Considerato che le esportazioni hanno subito un tracollo (vengono infatti
stimate a poco più di 220.000 t nel 2006 e ancora meno per l’anno prossimo,
a causa dell’eliminazione delle restituzioni di cui beneficiavano i bovini
da macello e dello smantellamento progressivo di quelle accordate alle
carni), il deficit di produzione dovrebbe scendere dalle 355.000 t dello
scorso anno a 268.000 quest’anno per poi risalire ulteriormente a 359.000 t
nel 2007. Tale deficit dovrebbe essere coperto dalle importazioni da Pesi
terzi, Brasile e Argentina in particolare.
Nel 2006 le importazioni dovrebbero ridursi a circa 475.000 t a causa
dell’afta epizootica in Brasile e del blocco delle esportazioni deciso per
motivi di politica interna dalle autorità argentine, mentre nel 2007
cresceranno, soprattutto dal Brasile, a seguito del previsto miglioramento
della situazione della sanità animale in quel Paese.
Il deficit di produzione influenzerà direttamente i prezzi, che manterranno
un livello elevato.
Come evidenziato nel grafico,
per
i vitelloni maschi di categoria R3 presi come riferimento, un consistente
aumento dei prezzi (+10%) è già avvenuto nel corso del primo semestre 2006 e
in modo generalizzato in tutti i Paesi. I prezzi sono poi calati nel terzo
trimestre, tuttavia a fine anno dovrebbero contenere la perdita in un 3%.
Nel 2007 i prezzi medi saranno pressoché stabili. La Commissione prevede
inoltre un andamento della curva dei prezzi simile a quello verificatosi nel
2006, con aumento nel primo semestre e calo nel secondo.
Il caso Italia
A questa tendenza farebbe tuttavia eccezione il mercato italiano, laddove si
prevede un primo semestre 2007 con prezzi leggermente più bassi rispetto
allo stesso semestre del 2006, ma comunque maggiori degli attuali, e in
ulteriore aumento nella seconda metà del 2007.

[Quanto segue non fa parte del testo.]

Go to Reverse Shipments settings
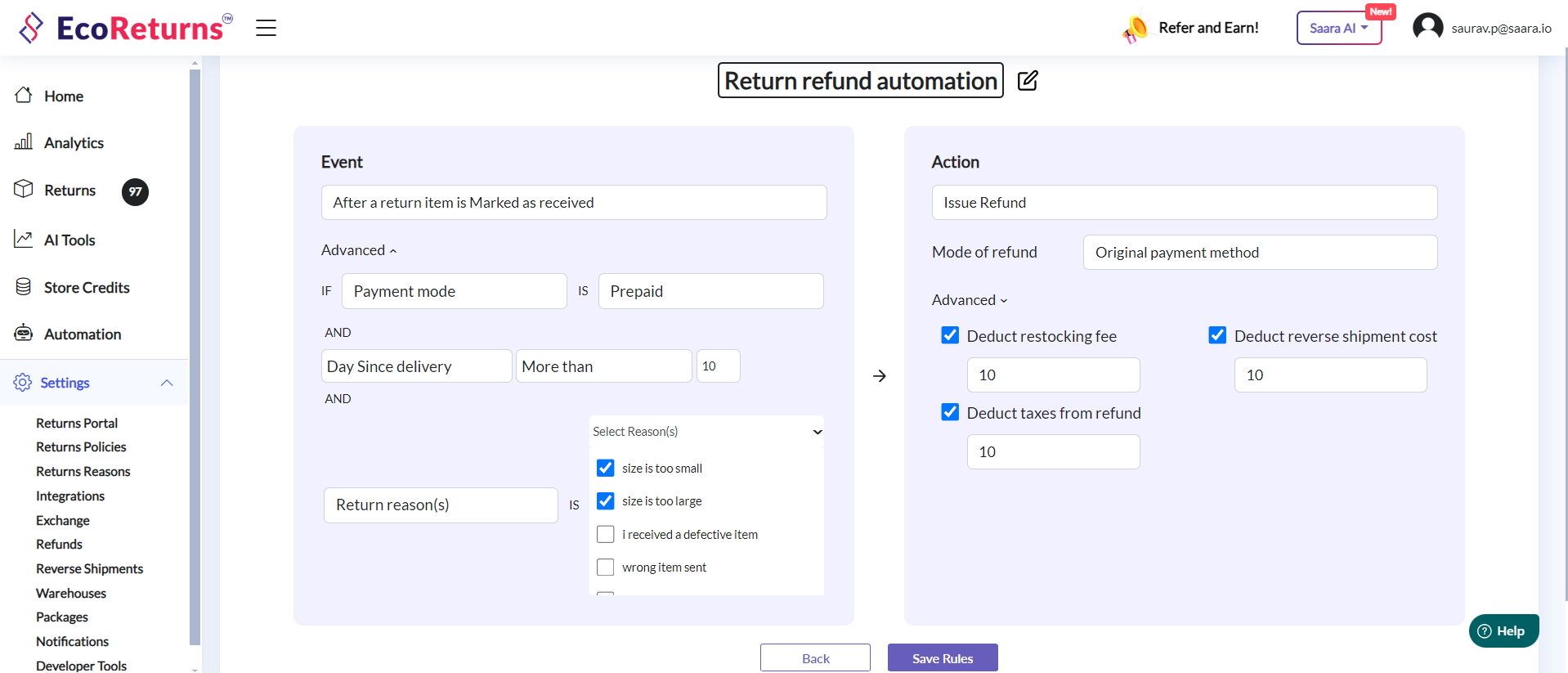Screen dimensions: 1568x673 click(x=89, y=568)
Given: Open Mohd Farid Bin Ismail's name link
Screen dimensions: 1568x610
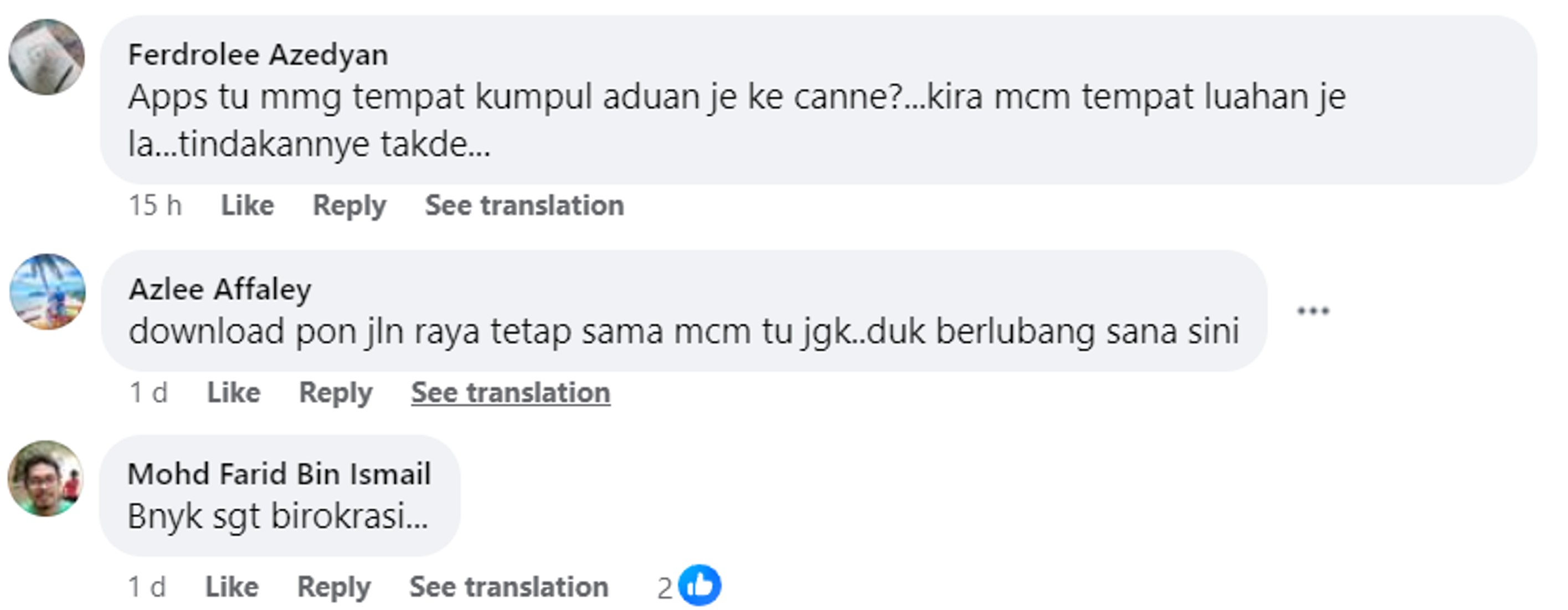Looking at the screenshot, I should pos(279,474).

Si tratta quindi di previsioni positive per il mercato italiano che
comunque, nonostante l’attendibilità della fonte, devono essere valutate con
molta prudenza poiché questo scenario accentuerà fortemente la competizione
delle carni prodotte negli altri Paesi dell’Unione, che cercheranno di
approfittare dell’aumento del differenziale di prezzo e saranno molto
competitive rispetto a quelle italiane.
Da vedere è poi l’effetto della competizione con le carni suine e avicole
che sono meno costose.
Queste previsioni confermano che il vero problema di mercato nel prossimo
anno non sarà rappresentato dai prezzi di vendita della carne bovina, perché
il mercato europeo in genere e quello italiano in particolare li manterranno
su livelli elevati.
Il vero elemento critico per gli ingrassatori italiani è invece
rappresentato dall’eccessivo costo dei vitelli da ristallo sui mercati di
origine, che compromette il risultato dell’allevamento nonostante uno
scenario di mercato positivo.
Su questo devono concentrare la propria attenzione gli allevatori italiani.
Innanzitutto essi devono acquisire la consapevolezza di essere i principali
compratori di ristalli in Europa e che tale primato, che paradossalmente ha
finora rappresentato un fattore di debolezza a causa dell’incredibile
atomizzazione dei compratori stessi abbinata spesso alla scarsa conoscenza
dei mercati, deve essere trasformato urgentemente in un punto di forza, pena
la scomparsa dell’attività di ingrasso in Italia.